Content starts

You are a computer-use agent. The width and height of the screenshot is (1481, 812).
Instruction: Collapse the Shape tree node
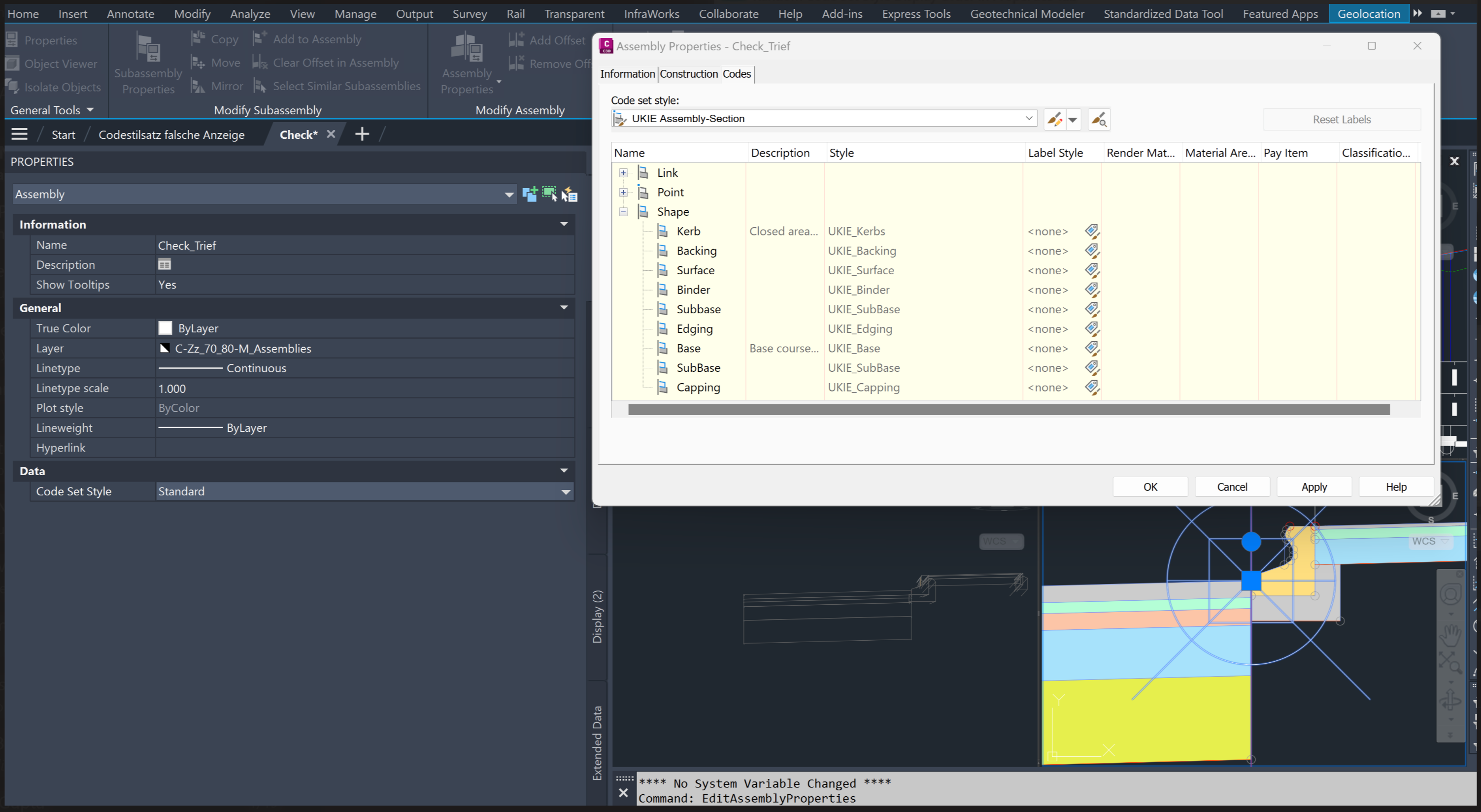pyautogui.click(x=623, y=211)
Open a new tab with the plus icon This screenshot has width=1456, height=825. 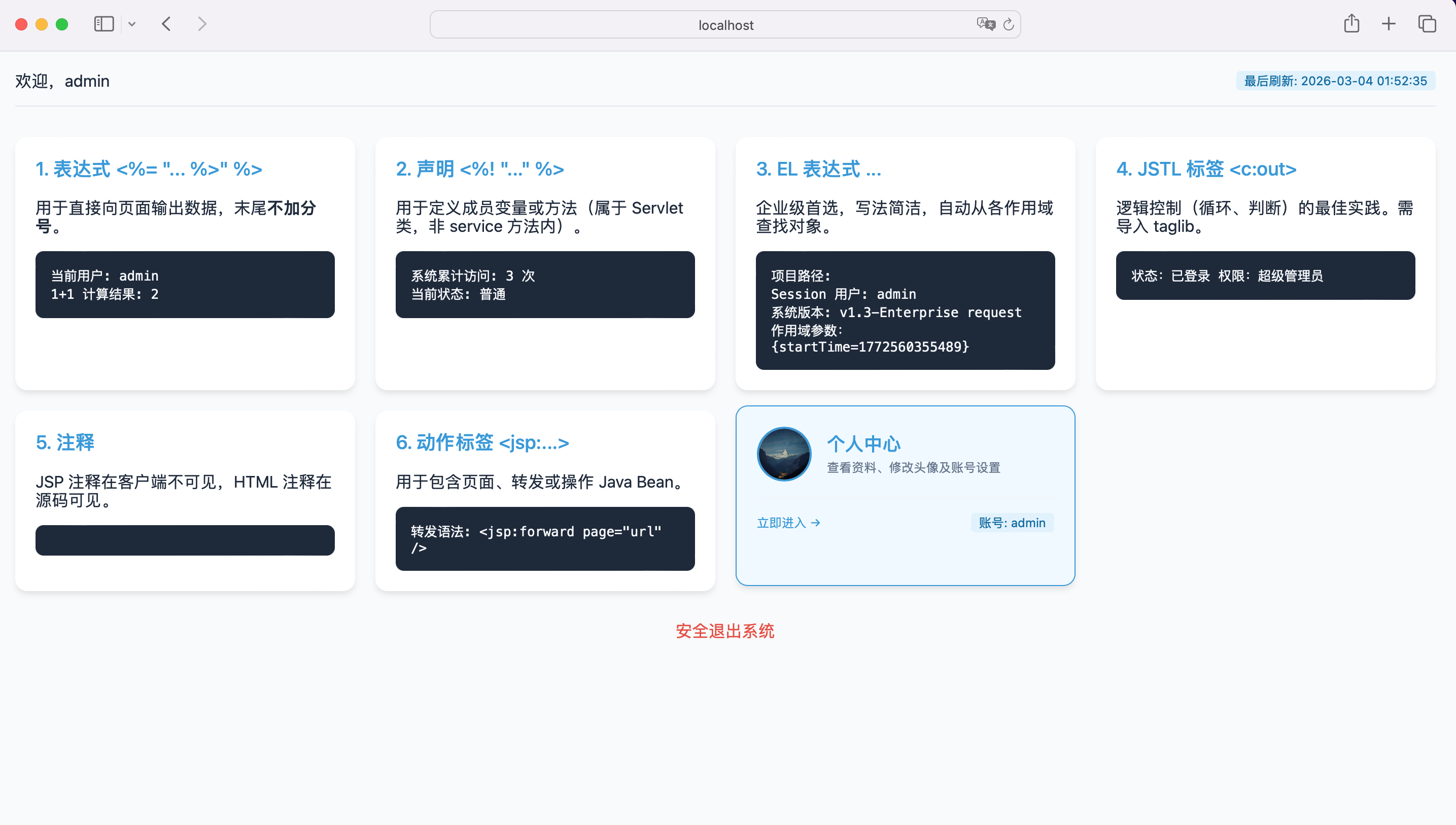(x=1389, y=24)
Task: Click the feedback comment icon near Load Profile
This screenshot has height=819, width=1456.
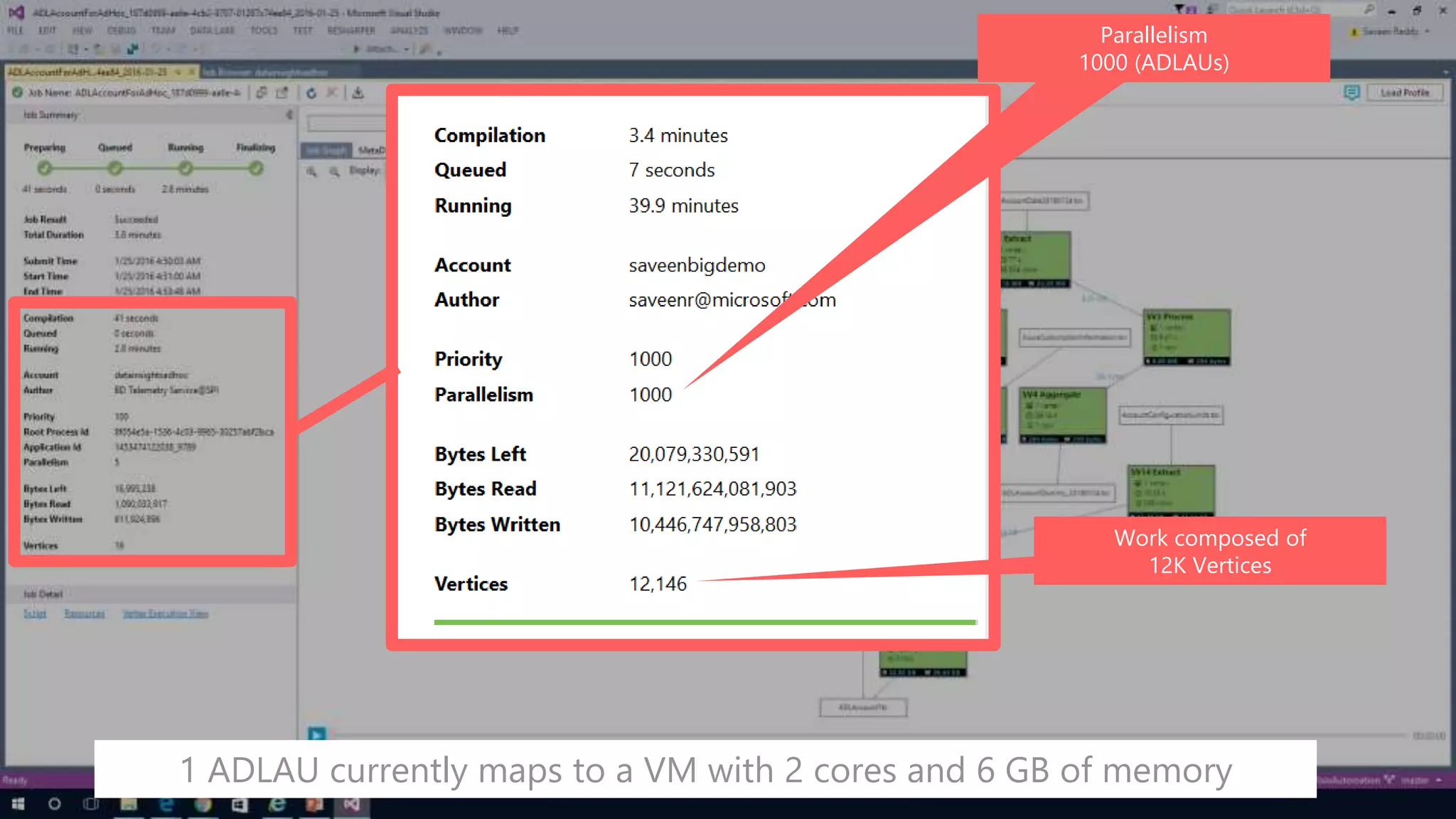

Content ends

Every line from the one holding "Task: Click the" to the last line of the listing above, inclusive, must appear exactly as written, and no picture may appear.

**Your solution**
Task: Click the feedback comment icon near Load Profile
This screenshot has height=819, width=1456.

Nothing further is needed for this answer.